Szczątki siedmiu osób ze stożkowato wydłużonymi czaszkami odkryli archeolodzy w czasie wykopalisk w zachodnim Iranie. Nie są to kosmici — takim zabiegom powszechnie poddawali się mieszkańcy Iranu niemal 10 tys. lat temu — wynika z analiz dr. hab. Arkadiusza Sołtysiaka.
Szczątki siedmiu osób ze stożkowato wydłużonymi czaszkami odkryli archeolodzy w czasie wykopalisk w zachodnim Iranie. Nie są to kosmici – takim zabiegom powszechnie poddawali się mieszkańcy Iranu niemal 10 tys. lat temu – wynika z analiz dr. hab. Arkadiusza Sołtysiaka.
Znaleziska dokonano na terenie pradziejowej osady (współczesne stanowisko Ali Kosz) położonej w zachodniej części Iranu, na przedpolu gór Zagros. Ludzie żyli w tym miejscu od 9500 do 8500 lat temu. W czasie zeszłorocznych wykopalisk irańscy archeolodzy natknęli się tam na liczne kości ludzi.
Wszystkie odkryte w zeszłym roku czaszki z Ali Kosz były intencjonalne zdeformowane – temu zabiegowi poddawano zarówno kobiety, jak i mężczyzn.

_Dostarczony materiał_:
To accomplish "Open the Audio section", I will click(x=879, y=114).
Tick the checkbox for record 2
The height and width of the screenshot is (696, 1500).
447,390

_Zadania do wykonania_:
**A.** Proszę ocenić, czy poniższe stwierdzenia są zgodne z tekstem o wydłużonych czaszkach z Iranu, odpowiadając „tak” lub „nie” i przytaczając dosłownie rozstrzygające słowa tekstu.
(i) Osada, w której dokonano znaleziska, leżała na przedpolu gór Zagros.
(ii) Zabiegowi deformacji czaszki poddawano wyłącznie mężczyzn.
(iii) Ludzie zamieszkiwali to miejsce przez około trzy tysiące lat.
**B.** Proszę przytoczyć fragment tekstu o wydłużonych czaszkach z Iranu, zastępując w nim „Zagros” przez „Elburs”. Fragment należy rozpocząć od słów „Znaleziska dokonano na”, a zakończyć po słowach „liczne kości ludzi.”.
**C.** Proszę odpowiedzieć na pytania na podstawie tekstu o wydłużonych czaszkach z Iranu.
(i) Szczątki ilu osób z wydłużonymi czaszkami odkryto?
(ii) Kto podczas zeszłorocznych wykopalisk natknął się na liczne kości ludzi?
(iii) Z czyich analiz wynika, że mieszkańcy Iranu powszechnie poddawali się takim zabiegom?
Materiał nie jest potrzebny do wykonania żadnego z zadań.

_Rozwiązania zadań_:
**A.**
(i) Tak: „położonej w zachodniej części Iranu, na przedpolu gór Zagros”.
(ii) Nie: „temu zabiegowi poddawano zarówno kobiety, jak i mężczyzn”.
(iii) Nie: „Ludzie żyli w tym miejscu od 9500 do 8500 lat temu”.

**B.**
Znaleziska dokonano na terenie pradziejowej osady (współczesne stanowisko Ali Kosz) położonej w zachodniej części Iranu, na przedpolu gór Elburs. Ludzie żyli w tym miejscu od 9500 do 8500 lat temu. W czasie zeszłorocznych wykopalisk irańscy archeolodzy natknęli się tam na liczne kości ludzi.

**C.**
(i) Siedmiu osób.
(ii) Irańscy archeolodzy.
(iii) Z analiz dr. hab. Arkadiusza Sołtysiaka.